Thanks for the chance, Ghost! She's a beauty!


----------



## treefork (Feb 1, 2010)

You military guys are alright by me! Thanks for serving.


----------



## tradspirit (Jul 23, 2012)

I'm already in on this great giveaway challenge and in keeping with my entry, I would suggest that 'Ghost" refers to the acronym for Martine Corp Sniper or "Ghost Warrior". This has evolved as it is thought that the target of the sniper sees as an aparition or ghost, the Angel of Death ( the Grim Reaper), just before he meets his maker. Love that avatar!


----------



## tnflipper52 (Jan 26, 2012)

Missed out on the whole thing but wanted to thank you for your service to our country, and putting your butt in a sling for the folks back home.


----------



## PorkChopSling (Jan 17, 2013)

Hey hope I didn't miss it.
I'm in, 0311 Marine Corp Mos Rifleman, 8541 Scout Sniper. 
My best friend was a Gunnery Sargent in the Marines, due to a spinal issue I was not able to join.
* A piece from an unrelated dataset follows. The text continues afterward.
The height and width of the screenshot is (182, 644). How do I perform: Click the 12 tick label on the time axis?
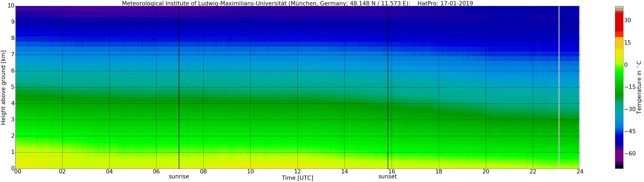(x=298, y=172)
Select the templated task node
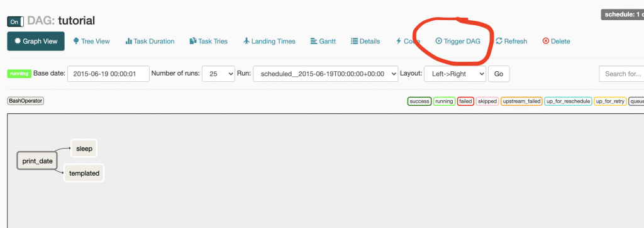This screenshot has width=644, height=228. click(84, 173)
Thank you for serving your country. Good luck everyone.


----------



## ghost0311/8541 (Jan 6, 2013)

Ox this is the burlap slingshot you will be geting it will come with tbg bands i will be drawing friday night for the winner of the black mangrove natural


----------



## AlmightyOx (Mar 4, 2013)

ghost0311/8541 said:


> Ox this is the burlap slingshot you will be geting it will come with tbg bands i will be drawing friday night for the winner of the black mangrove natural


I love it! I don't have a shooter with an offset handle like that yet so it will definitely be a new experience for me. I've also never gotten my hands on cloth laminate so this little slinger should get a lot of testing. Thanks for the opportunity Ghost.


----------



## AhnkoChee (Mar 27, 2013)

I'm in, thank you ! :looney:

0311 Marine Corp MOS Rifleman
8541 Scout Sniper

Either that or it's your birthday 03/11/8541 and you're from the future. :aahhhh:


----------



## ghost0311/8541 (Jan 6, 2013)

Ok i will be drawing the name tommorrow good luck to all


----------



## masonjarbeading (Dec 5, 2012)

I know this is over Thank you for serving and WELCOME HOME! My husband did three tours in the Naim


----------



## ghost0311/8541 (Jan 6, 2013)

Oh i just put all the names in my cover thats a hat in the marines and my little 3 year old devil pup drew out the name tradspirit so you will get the blackmangrove slingshot pm me you addtess and i will get yours and ox slibgshot in the mail asap

Thank you for playing


----------



## AlmightyOx (Mar 4, 2013)

ghost0311/8541 said:


> Oh i just put all the names in my cover thats a hat in the marines and my little 3 year old devil pup drew out the name tradspirit so you will get the blackmangrove slingshot pm me you addtess and i will get yours and ox slibgshot in the mail asap
> 
> Thank you for playing


Thanks a million buddy. We all appreciate your generosity!


----------



## tradspirit (Jul 23, 2012)

Thank you for your generosity, and more importantly thank you for your service to our country, It's a beauty and will be thoroughly enjoyed. Pm sent with address.

Thank you again sir,

Jim


----------



## tradspirit (Jul 23, 2012)

Joe: I received the black mangrove slingshot in today's mail! It is just beautiful and fits my hand like a glove! Thank you!! But the additional "David sling" that you sent was a real surprise!!! I thought I should let you know that I launched a rock with it I know not where, but it was launched with authority! It is my first true sling and your design is simplistic and very easy to use. Thank you again sir for your generosity and your service. Jim


----------



## ghost0311/8541 (Jan 6, 2013)

glad you like it and have fun


----------